Hepatology Shorts: Glycosylation Disorders, MMF hepatotoxicity & Wilson’s Disease

R Colantuono et al. JPGN 2021; 73: 444-454. Liver Involvement in Congenital Disorders of Glycosylation: A Systematic Review

Key points:

  • There are over 130 different types of CDG with 41 that have liver involvement; 7 with a hepatopathy and 34 with in the context of multisystem disease.
  • Transferrin isoform analysis (Isoelectric focusing or high-performance liquid chromotography) detects about 50% of the CDGs; hence, genetic panel or exome sequencing is needed for diagnosis in many cases.

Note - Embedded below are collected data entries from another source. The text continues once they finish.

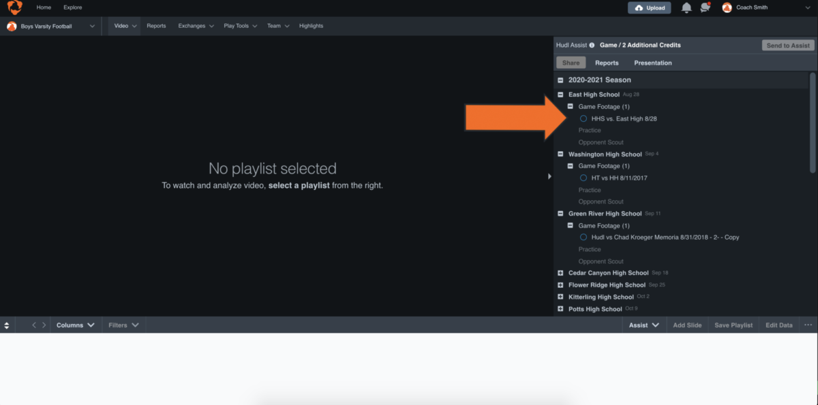
Task: Open the Exchanges menu
Action: click(x=196, y=25)
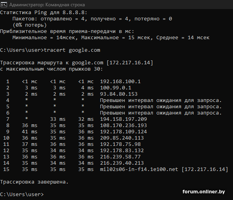Click the IP address 108.170.236.193 in hop 8

coord(123,125)
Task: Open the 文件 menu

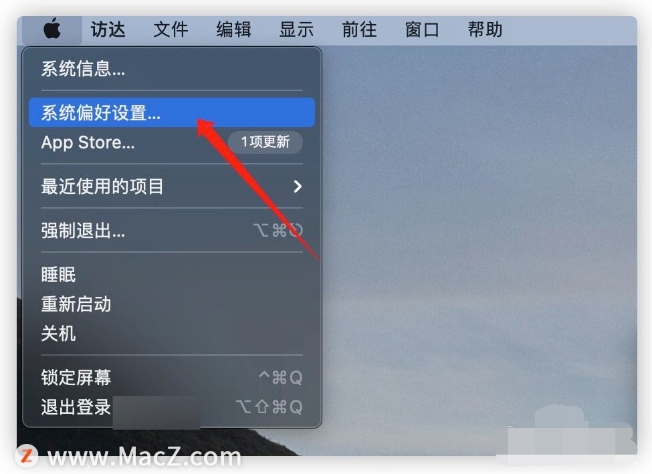Action: pos(171,30)
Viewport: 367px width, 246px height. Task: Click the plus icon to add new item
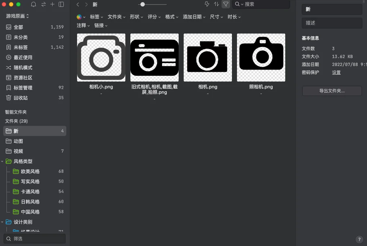52,4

M Warren et al. JPGN 2021; 73: 463-470. Mycophenolate Mofetil Hepatotoxicity Associated With Mitochondrial Abnormality in Liver Transplant Recipients and Mice

Key points:

  • 4 cases of MMF hepatoxicity are presented along with EM changes which revealed unequivocal mitochondrial abnormalities similar to those seen in primary and secondary mitochondrial disorders
  • MMF hepatotoxicity was confirmed in mouse study showing that MMF caused various stress changes in the mitochondria
  • Conclusion: Although MMF is safe for the majority of patients, MMF can cause mitochondrial stress, which may trigger more severe mitochondrial abnormalities in a small subset which can be evident with EM.

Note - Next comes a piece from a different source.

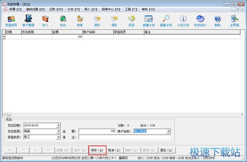Expand the 家庭成员 member dropdown in form
Screen dimensions: 247x162
(59, 137)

E Couchonnal et al JGPN; 73: e80-e86. Pediatric Wilson’s Disease: Phenotypic, Genetic Characterization and Outcome of 182 Children in France

This study examined the clinical data from 182 pediatric patients. WD was diagnosed at a mean age of 10.7 years. Overall survival at 20 years of followup was 98% and patient and transplant-free survival was 84% at 20 years.